Он открыл глаза, и я протянул к его лицу кулак, в котором была зажата трубка железного светильника. Едва держащаяся на одном болте железная шляпа настольной лампы нервно затряслась, издавая скрипучие звуки. Второй рукой я приподнял свисающий снизу шнур и промолвил:
— А это, по-твоему, что? Ты говоришь, слесарь? Жаль, что не электрик, иначе ты бы знал всю природу электричества!
Он стукнул себя рукой по лбу и засмеялся. Потом замолчал. Поднес к своим глазам ладонь с моей крошкой, некоторое время рассматривал ее, и снова засмеялся. Взял ее двумя пальцами и осторожно положил себе в рот, внимательно наблюдая за мной. Проглотил, явно стараясь, чтобы я обратил внимание на движение его «адамова яблока». Кадык в его шее задергался, я с некоторым усилием заставил себя отвести взгляд в сторону. Мне почему-то стало стыдно. Я не понимал, откуда пришел этот стыд.

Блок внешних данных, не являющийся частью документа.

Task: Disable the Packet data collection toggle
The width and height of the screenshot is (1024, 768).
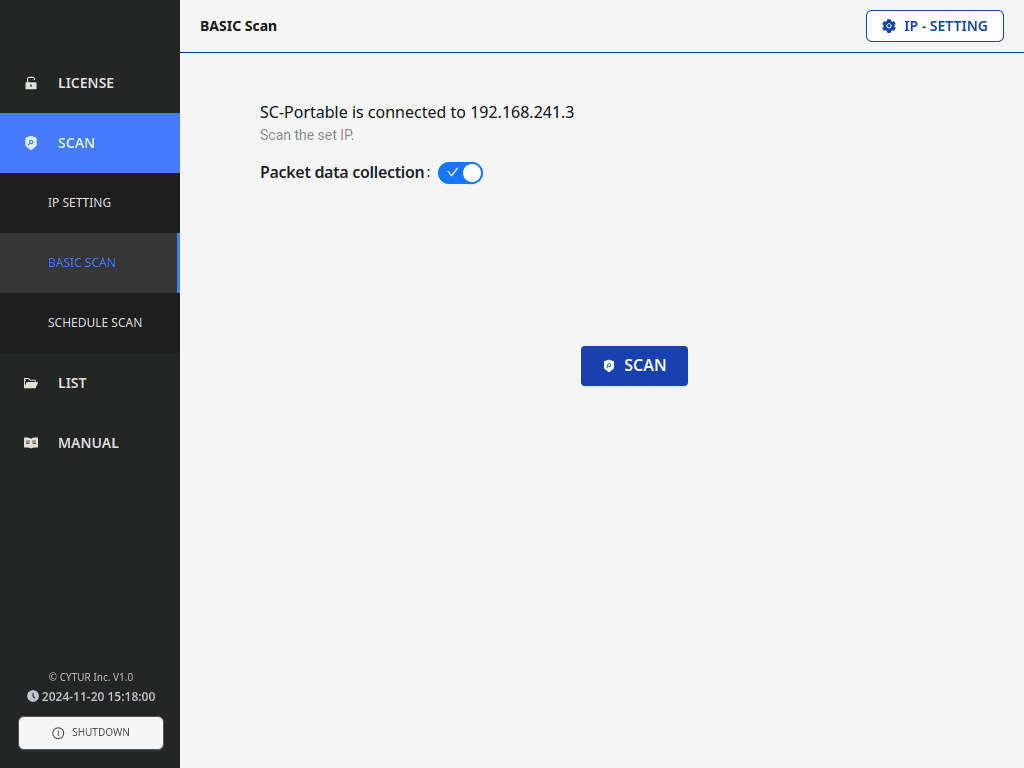Action: coord(460,173)
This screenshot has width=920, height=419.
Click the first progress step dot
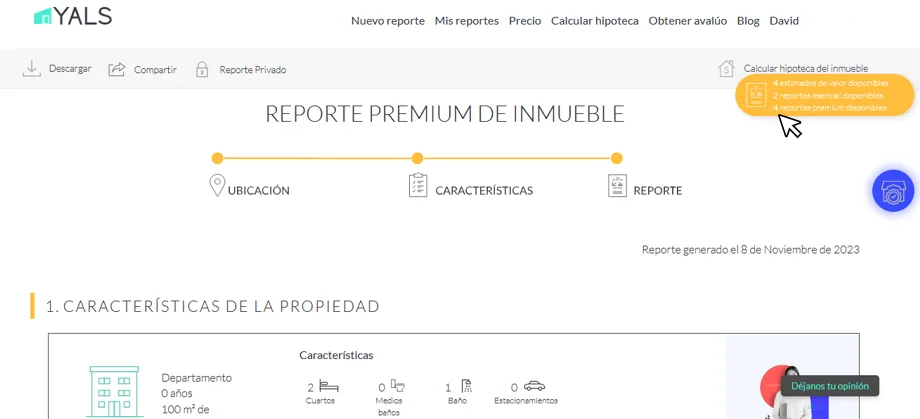pos(217,158)
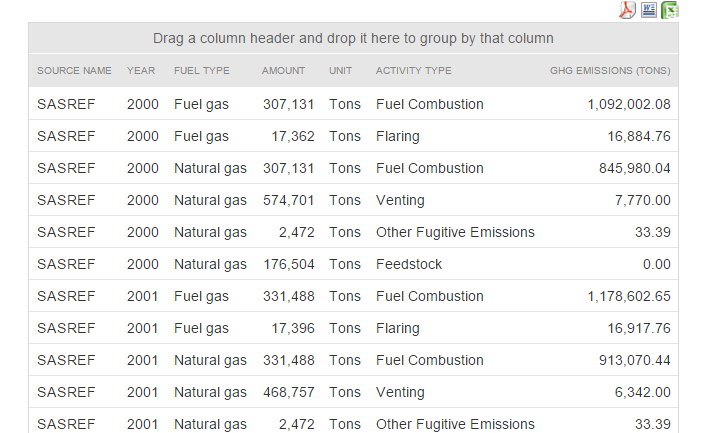Select the 913,070.44 emissions cell
Image resolution: width=704 pixels, height=433 pixels.
click(635, 360)
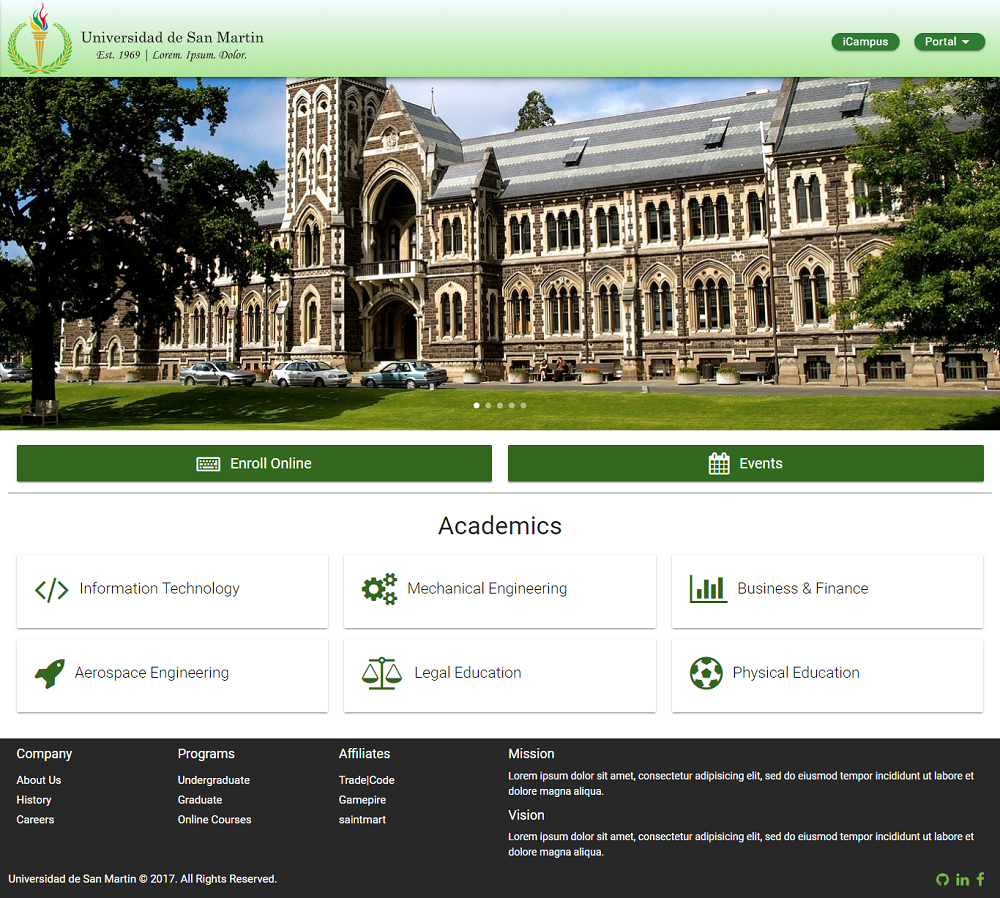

— Извини, не ожидал… — наконец сказал он. Немного нагнувшись, он схватил шнур лампы с болтающимся на конце штекером, потянул к себе и снова откинулся в моем кресле, любовно рассматривая два желтых пальца электрической вилки. Потом начал трогать их своими пальцами, смешно зажмуривая глазки, словно надеясь, что они начнут биться током. Я улыбнулся и стал снова наблюдать за игрой этого взрослого ребенка. Нервное напряжение спало, мне стало легко и свободно. Я был птицей. Я рассматривал мельчайшие изгибы его скул, трещинки на губах, переплетения ресничек, и только моя рука тихо, незаметно даже для меня самого опустилась, осторожно нащупывая и доставая из кармана вилку — настоящую, с покрытием серебра. Вот уже три года она оставалась мне дорогим напоминанием о посещении одного милого ресторанчика французской кухни. Лишь на мгновение я затаил дыхание, и в следующий момент резко выхватил ее и точным ударом воткнул в глаз.